I’ve written a bit on this new blog of mine about politics and music, and have called out bands who tend to create music that serves no other purpose than to distract us from the horrors of the world and the crimes of our government while it robs us blind to pay for sending our kids to war to kill civilians (or be killed) and incarcerates as many innocent people as it can for slave labor in for-profit prisons.

But there is another purpose that music serves, which is to connect us. It stirs our souls in ways that nothing else can, and this show did that for me in a very deep way. I realized that, in a way, this music is as anti-empire as any protest music could ever be. It kicks against the best psy-ops the power-elite pricks could ever come up with to divide us. No one at that show was concerned about anyone’s race, political affiliation or sexual preference. I am 100% sure of that. Despite the close quarters, everyone was polite (even Whisky security was cool).

I never paid much attention to what Moonpools songs were about, but it doesn’t matter. Because the spirit of the music, the personalities of the band members onstage (Kimi’s loving, animated new wave kookiness; Jay Jay’s Eddie V-smile – as infinite as his U2-inspired guitar riffs; bassist Tim De Pala’s straight-faced, yet always-amusing antics; and drummer Gugut’s “geek-chic” cool) and the love that pours out of every person in the room for them (and vice-versa) is as vital as any truth to power.

Power will never understand art. It will never completely co-opt it. Moonpools & Caterpillars are back, playing their great music and raising money for good causes. The world needs them more than ever.

I felt an incredible connection, not only with Shyam and his mom, Sandy who also attended, but with the band, and with Kimi afterward when she kindly took photos with us and wanted to know if we had ever been to see them before. I told her I knew every song they played and she was so extremely humble and sweet and appreciative and full of hugs and kindness, especially toward Shyam’s mom (who said that the music made her feel “happy”), which also moved me deeply.

Yes, “we draw the circle of our family too small”, but Saturday’s show was a large reminder that there is hope.

After 9/11, Bruce Springsteen was inspired by a fan who called out to him on the street, “Bruce, we need you!” He then went on to make his essential album, The Rising. The world did need him and he delivered. I hope Moonpools & Caterpillars can feel their calling and rise to the occasion. This was their second reunion benefit show in six months (the first was on July 27th of last year to raise money to ship ambulances to a village in Ethiopia that is lacking in emergency healthcare).

Capitalism wants us to believe rock and roll is dead because they know how powerful it is. How connecting it is. That’s why the real thing gets squashed so often in place of watered-down, dumbed-down music for the overly-medicated masses that follow everything the corporations tell us is cool.

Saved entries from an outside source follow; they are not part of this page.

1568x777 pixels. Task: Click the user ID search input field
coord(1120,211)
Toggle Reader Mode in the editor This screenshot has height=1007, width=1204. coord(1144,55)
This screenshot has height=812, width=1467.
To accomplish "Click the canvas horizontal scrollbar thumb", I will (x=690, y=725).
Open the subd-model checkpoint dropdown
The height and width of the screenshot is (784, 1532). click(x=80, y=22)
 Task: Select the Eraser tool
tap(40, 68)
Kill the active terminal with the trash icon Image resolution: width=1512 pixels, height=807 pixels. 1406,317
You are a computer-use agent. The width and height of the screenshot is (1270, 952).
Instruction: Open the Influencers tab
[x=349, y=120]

In a world where the powers that be want us divided and to fear and hate each other so they can “protect” us with more “security” and less rights, bands like Moonpools and Caterpillars do a great service to all of us by reminding us that “each other” is not the enemy. There aren’t many like them so I look forward to more shows and a new album (they’d kill on PledgeMusic).

Connectedness is our natural state but is constantly being worked against by the forces of power that seek to divide and conquer for their own gain. Bands like Moonpools and Caterpillars are the perfect antidote. They recently got the rights back to their music. Go buy some. You will love it, I promise.